### Task objective
Find the line that holds "You are a computer-use" in the material below. Output that line and each one after it exactly, but not the pictures.
---------- Records provided
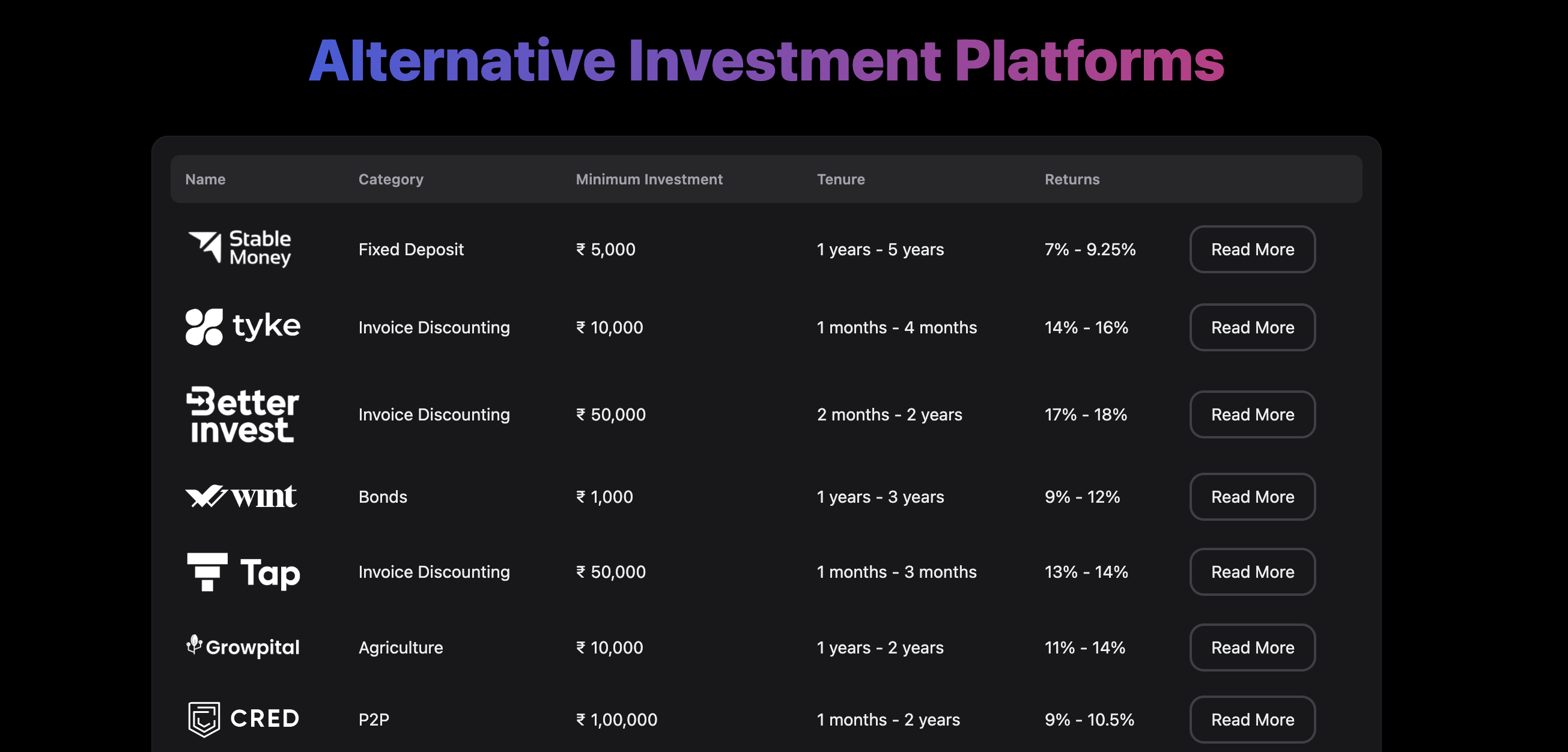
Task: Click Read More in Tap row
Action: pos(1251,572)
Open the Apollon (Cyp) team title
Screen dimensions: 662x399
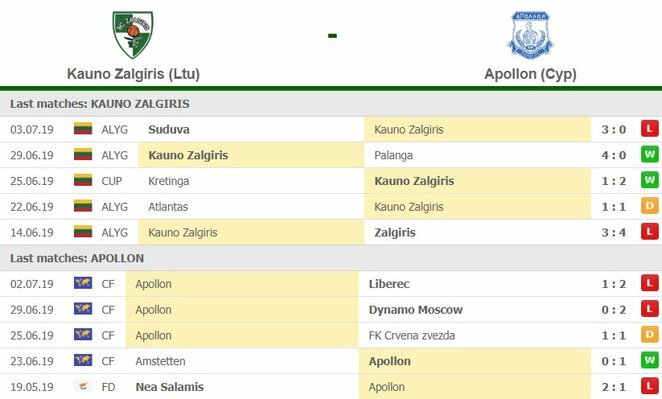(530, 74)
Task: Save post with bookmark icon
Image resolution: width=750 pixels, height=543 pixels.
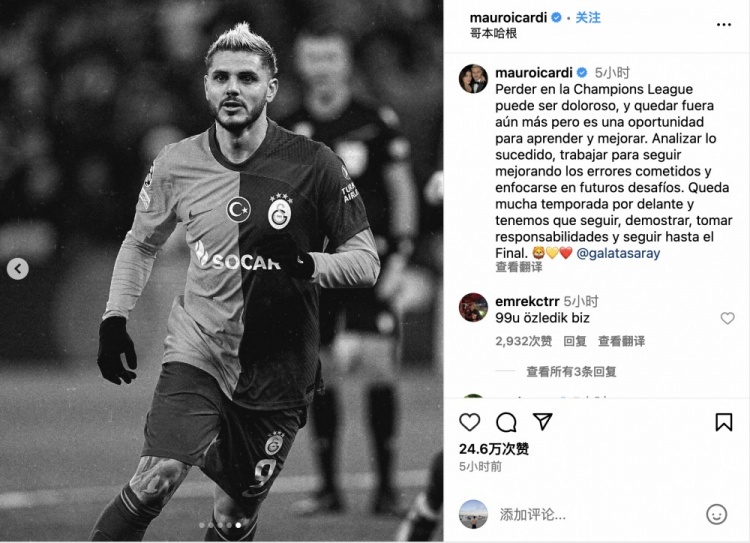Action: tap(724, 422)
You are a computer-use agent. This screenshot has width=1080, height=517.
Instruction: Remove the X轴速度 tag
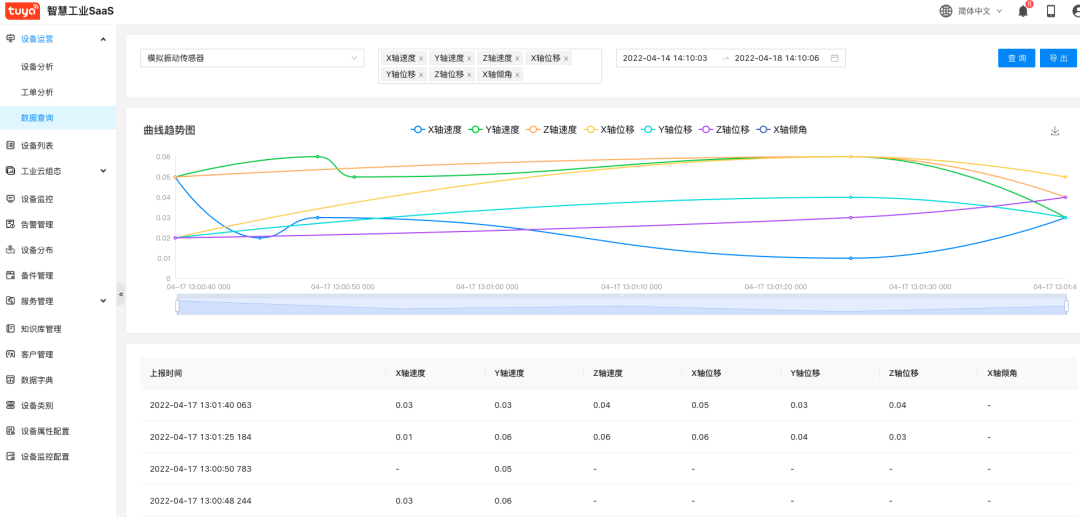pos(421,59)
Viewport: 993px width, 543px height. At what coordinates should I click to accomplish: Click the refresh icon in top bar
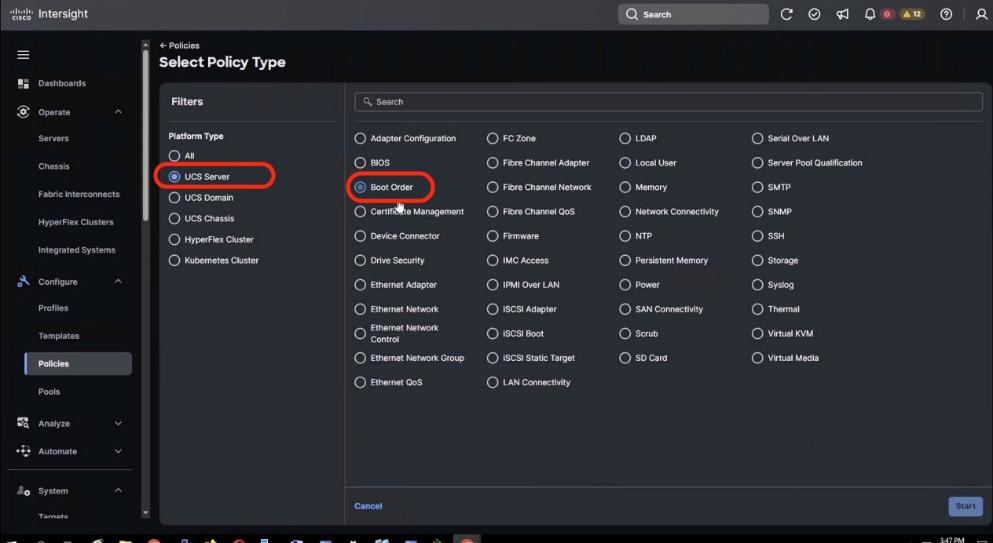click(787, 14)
--------------------
### Task output
You are a computer-use agent. This screenshot has width=1080, height=517.
Instruction: Remove the X轴速度 tag
pos(421,59)
Viewport: 993px width, 543px height. At what coordinates should I click to accomplish: Click the refresh icon in top bar
click(787, 14)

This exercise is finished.